Among Pawling’s closest collaborators on the book was James Francis, the Penobscot Nation’s tribal historian. Francis was already familiar with Treat’s journal — in large part because the journal contains some of the first known written examples of many Wabanaki place names.
“It’s an early Penobscot voice in the historic record,” Francis said. “We value it for that reason. It’s a snapshot in time of how our ancestors used the landscape. It’s the first time you hear some of these place names. Thoreau does it, too, but that’s many years later.”
Though large swaths of Maine’s interior were uninhabited aside from Wabanaki people moving seasonally along the rivers, other parts were inhabited — by a surprisingly diverse population of indigenous and European people. French, Irish, Scottish and English people lived alongside Penobscot, Passamaquoddy and Maliseet people.
“From their point of view, Maine is all new and unexplored,” Francis said. “From the point of view of the Wabanaki, this is our backyard.”

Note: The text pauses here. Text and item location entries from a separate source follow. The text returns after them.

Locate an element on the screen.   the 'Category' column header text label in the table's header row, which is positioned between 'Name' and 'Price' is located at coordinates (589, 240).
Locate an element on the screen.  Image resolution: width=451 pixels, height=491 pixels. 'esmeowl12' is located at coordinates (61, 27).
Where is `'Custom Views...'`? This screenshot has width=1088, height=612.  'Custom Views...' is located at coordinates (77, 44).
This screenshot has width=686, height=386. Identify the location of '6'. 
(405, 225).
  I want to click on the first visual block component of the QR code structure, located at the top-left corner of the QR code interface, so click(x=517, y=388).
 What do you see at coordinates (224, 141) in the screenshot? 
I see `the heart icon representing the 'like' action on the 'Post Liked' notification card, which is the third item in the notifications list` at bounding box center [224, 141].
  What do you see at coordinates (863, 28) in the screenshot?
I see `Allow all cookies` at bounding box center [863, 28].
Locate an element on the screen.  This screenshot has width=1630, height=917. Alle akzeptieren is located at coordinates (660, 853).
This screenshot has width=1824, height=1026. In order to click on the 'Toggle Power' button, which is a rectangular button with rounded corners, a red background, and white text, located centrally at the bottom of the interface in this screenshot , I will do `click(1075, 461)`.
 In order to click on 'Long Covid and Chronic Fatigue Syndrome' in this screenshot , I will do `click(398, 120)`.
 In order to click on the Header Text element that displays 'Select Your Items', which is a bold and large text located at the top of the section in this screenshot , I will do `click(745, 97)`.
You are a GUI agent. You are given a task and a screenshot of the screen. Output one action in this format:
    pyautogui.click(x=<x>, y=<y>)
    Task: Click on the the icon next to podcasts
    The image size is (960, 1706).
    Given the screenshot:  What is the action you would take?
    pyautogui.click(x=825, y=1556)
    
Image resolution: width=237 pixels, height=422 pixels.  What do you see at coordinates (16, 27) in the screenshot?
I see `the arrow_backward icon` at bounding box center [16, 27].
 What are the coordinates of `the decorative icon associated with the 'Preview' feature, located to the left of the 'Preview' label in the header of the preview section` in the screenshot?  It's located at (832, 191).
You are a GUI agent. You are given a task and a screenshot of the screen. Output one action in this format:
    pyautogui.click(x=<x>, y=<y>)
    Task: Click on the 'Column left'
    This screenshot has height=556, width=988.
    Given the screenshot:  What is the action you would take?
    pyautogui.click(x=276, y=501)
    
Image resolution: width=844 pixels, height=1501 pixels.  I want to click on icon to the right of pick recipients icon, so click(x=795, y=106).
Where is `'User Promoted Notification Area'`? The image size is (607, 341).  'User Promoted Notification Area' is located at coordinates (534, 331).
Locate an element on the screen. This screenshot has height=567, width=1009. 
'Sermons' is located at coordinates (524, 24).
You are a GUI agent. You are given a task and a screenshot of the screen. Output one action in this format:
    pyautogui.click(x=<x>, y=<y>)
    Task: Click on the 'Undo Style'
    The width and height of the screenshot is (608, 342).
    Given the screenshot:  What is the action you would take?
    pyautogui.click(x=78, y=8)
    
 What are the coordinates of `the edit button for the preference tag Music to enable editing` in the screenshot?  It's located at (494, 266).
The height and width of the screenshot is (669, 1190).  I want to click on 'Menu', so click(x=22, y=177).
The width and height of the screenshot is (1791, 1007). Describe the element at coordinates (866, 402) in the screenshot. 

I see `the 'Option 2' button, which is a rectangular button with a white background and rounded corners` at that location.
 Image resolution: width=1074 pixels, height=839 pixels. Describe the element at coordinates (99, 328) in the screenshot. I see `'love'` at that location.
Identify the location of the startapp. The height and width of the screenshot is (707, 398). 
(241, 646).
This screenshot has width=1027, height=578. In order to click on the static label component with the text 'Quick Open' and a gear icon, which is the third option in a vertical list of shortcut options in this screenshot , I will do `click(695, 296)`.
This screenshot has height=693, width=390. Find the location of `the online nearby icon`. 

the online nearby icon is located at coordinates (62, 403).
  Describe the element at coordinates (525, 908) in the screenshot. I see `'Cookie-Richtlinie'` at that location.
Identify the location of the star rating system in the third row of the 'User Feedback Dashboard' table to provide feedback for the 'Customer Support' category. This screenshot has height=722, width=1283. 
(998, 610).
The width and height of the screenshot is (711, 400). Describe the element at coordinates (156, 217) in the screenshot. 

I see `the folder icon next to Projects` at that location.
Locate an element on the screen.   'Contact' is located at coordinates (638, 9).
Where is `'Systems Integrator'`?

Though the declaration that all the islands in the Penobscot River north of Old Town belonged to the Penobscot people was made in 1818, two years before Treat and Neptune’s journey, the journal is one of the few documents that show what life was like before things changed forever — and how intimately connected the Wabanaki were to the water and the land.
“It shows how sophisticated riverine people were,” Francis said. “With our current fight over jurisdiction of the river, it’s even more important to note how we were stewards of this river for all those generations. It’s not just a record of these romantic place names. It’s a record of our knowledge and expertise.”
Time is like a river
It goes without saying that the Maine of 2020 is a very different place from the Maine of 1820, in countless ways both good and bad.
The pristine rivers Treat and Neptune paddled through 200 years ago are today full of dams and development, and are polluted — though, as organizations such as the Penobscot River Restoration Project will point out, not as polluted or full of dams as they were 30 years ago.
Treats and Neptunes still live in Maine. Neptunes continue to hold important positions in Wabanaki society, as chiefs, council members, historians, artists and elders. Though Joseph Treat didn’t have any children of his own, descendants of Treat’s siblings and cousins still live along the Penobscot.
The Wabanaki people today claim ownership of just a fraction of the lands they held back then, much of which was brokered by the Maine Indian Land Claims Settlement Act of 1980. The $81 million settlement was the second-largest tribal settlement in U.S. history. The act also effectively stripped the tribes of sovereignty provisions enjoyed by other tribes, and the tribes say it denied them the ability to prosper economically and culturally. Negotiations on tribal sovereignty were reopened last year, and a task force put together 22 recommendations into a bill that, if it succeeds, would give the tribes the same rights as other federally recognized tribes on areas such as gaming, fishing, and taxation.
Though white people later Anglicized their spellings, the place names Neptune gave to Treat remain in nearly every corner of the land and water they traversed: Ambajejus (Umbojeejos), Wytopitlock (Ettopicklock), Meduxnekeag (Maduzenukeek), Mattawamkeag (Madawamkee) and Katahdin (Ktaadne).
And the most efficient way to navigate Maine’s rivers and streams is still by canoe — a technology honed and perfected by indigenous people.
Correction: John Attean’s son was named Joseph. Also, Treat and Neptune did not leave a bottle of rum and a copy of Maine’s constitution at the top of Katahdin — they discovered they had already been placed there.